## Instructions to follow
From the data below, copy each line that includes the word "header".
************
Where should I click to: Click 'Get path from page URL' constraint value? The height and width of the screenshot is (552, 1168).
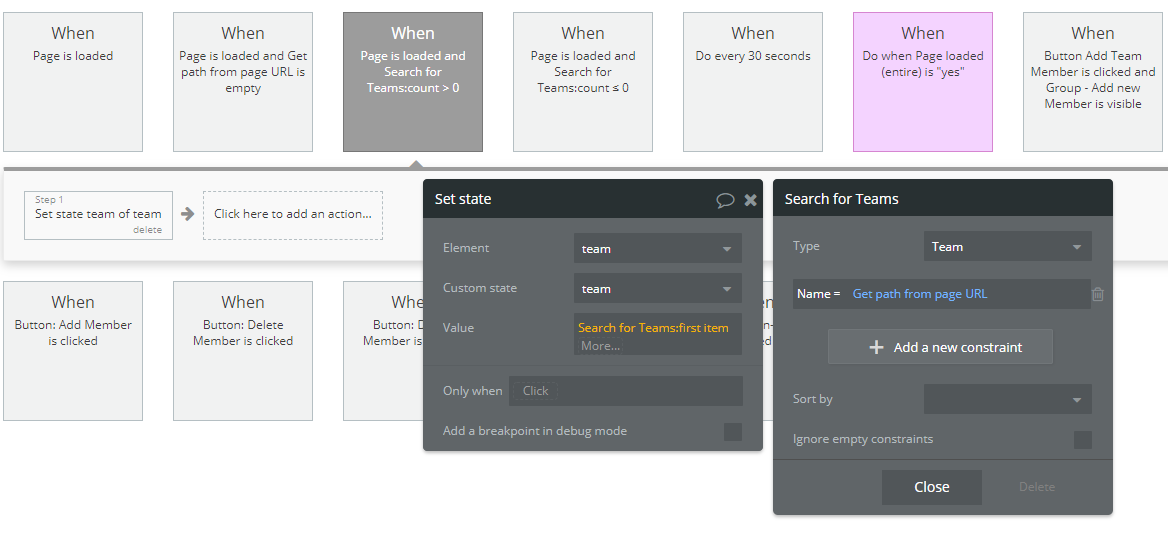pyautogui.click(x=920, y=294)
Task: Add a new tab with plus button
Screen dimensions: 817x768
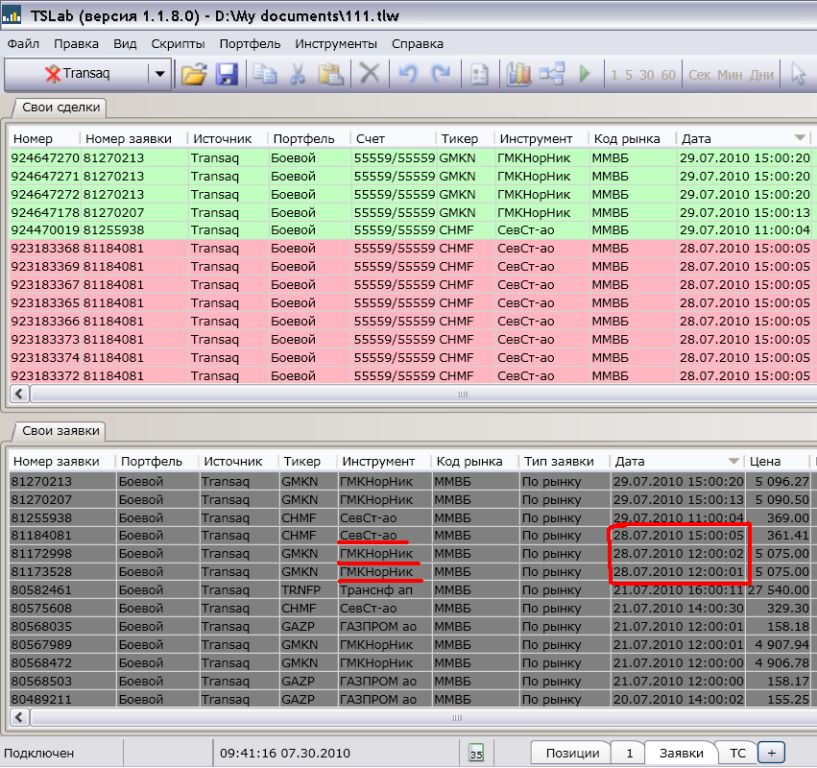Action: coord(770,753)
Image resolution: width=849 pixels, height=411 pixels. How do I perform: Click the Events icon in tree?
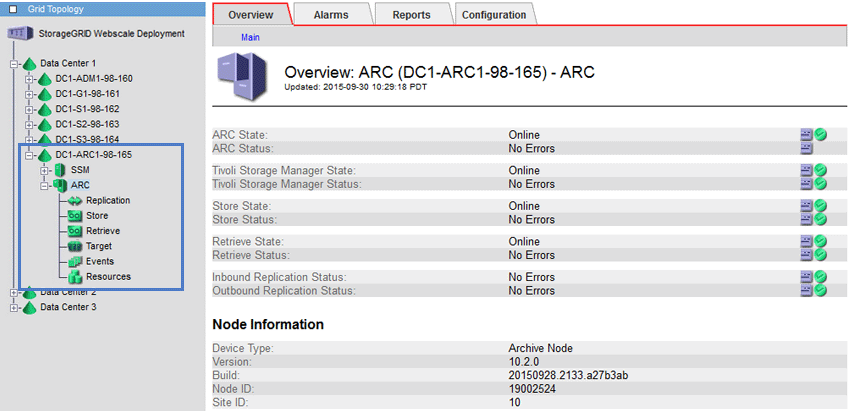tap(75, 261)
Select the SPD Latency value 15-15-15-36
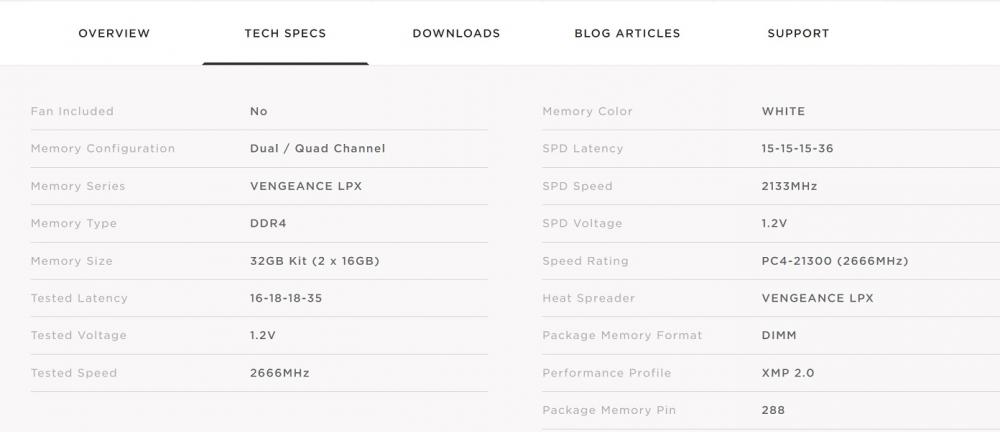Viewport: 1000px width, 432px height. coord(797,149)
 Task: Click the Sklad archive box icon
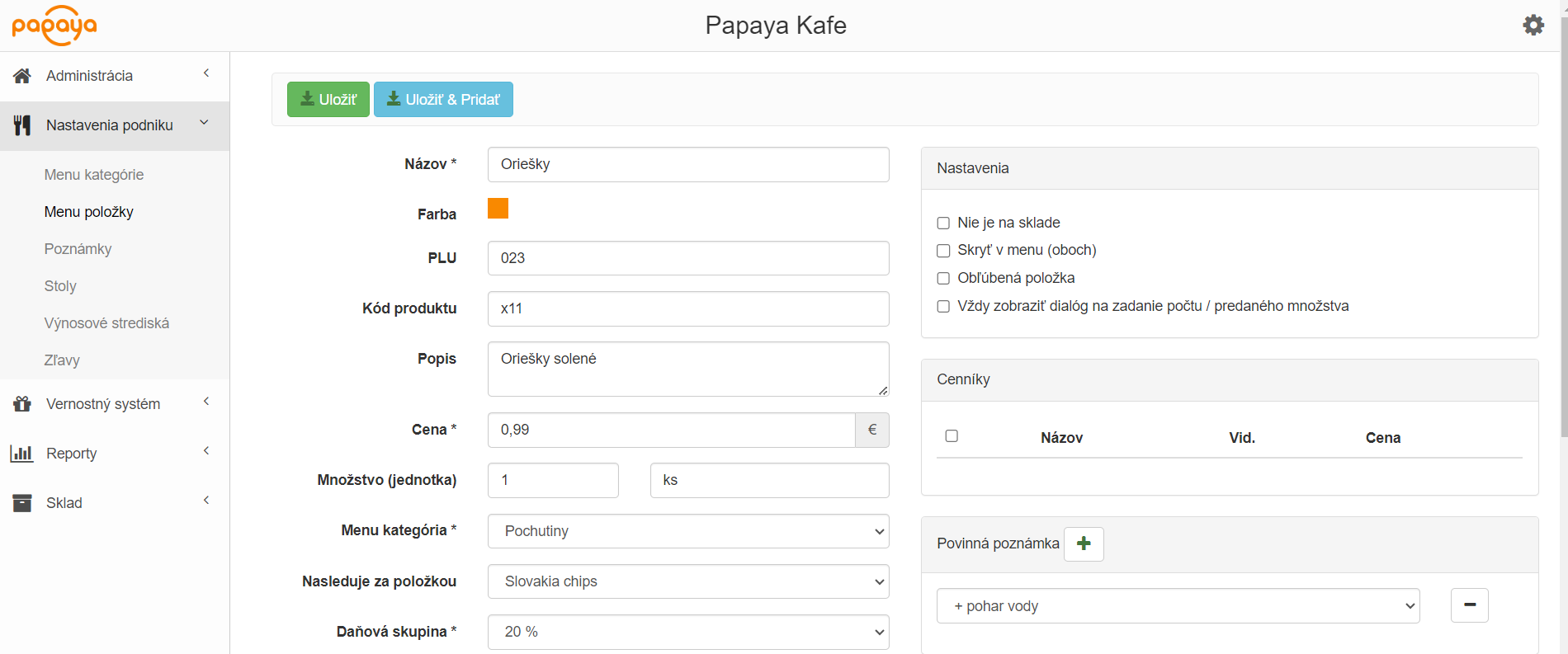click(x=22, y=503)
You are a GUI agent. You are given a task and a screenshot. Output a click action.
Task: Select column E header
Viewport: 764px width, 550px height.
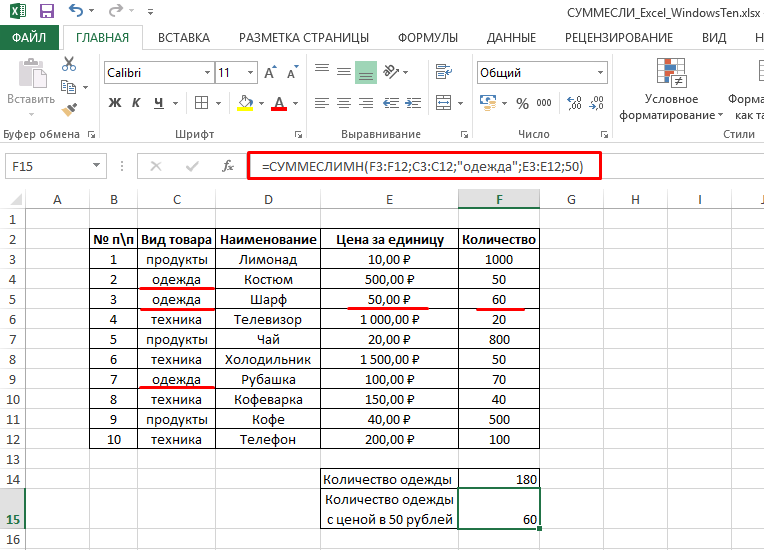click(x=388, y=200)
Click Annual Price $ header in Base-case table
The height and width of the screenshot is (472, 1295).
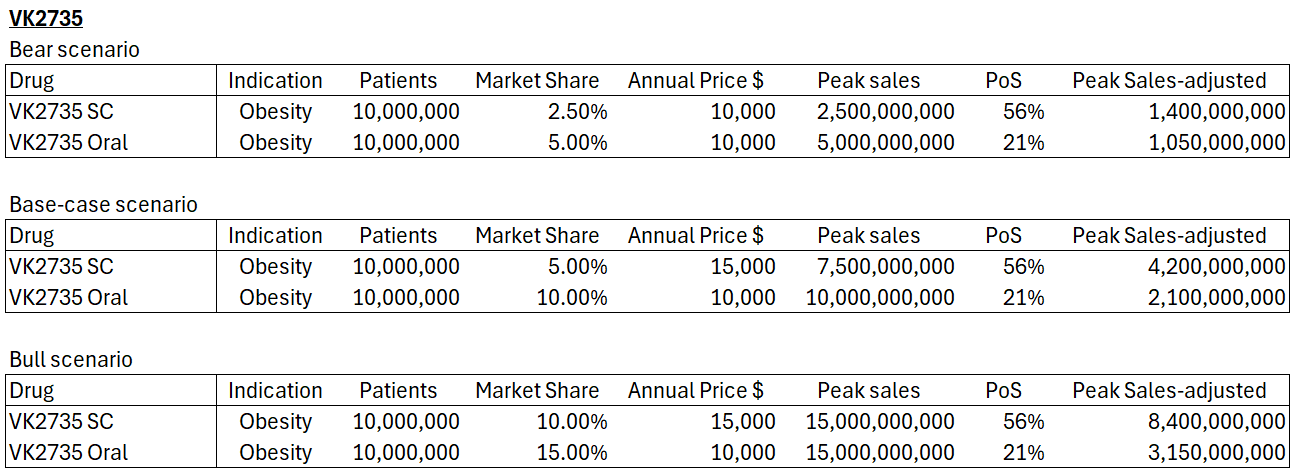pyautogui.click(x=695, y=235)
************
## Solution
Task: Select column E header
Click Annual Price $ header in Base-case table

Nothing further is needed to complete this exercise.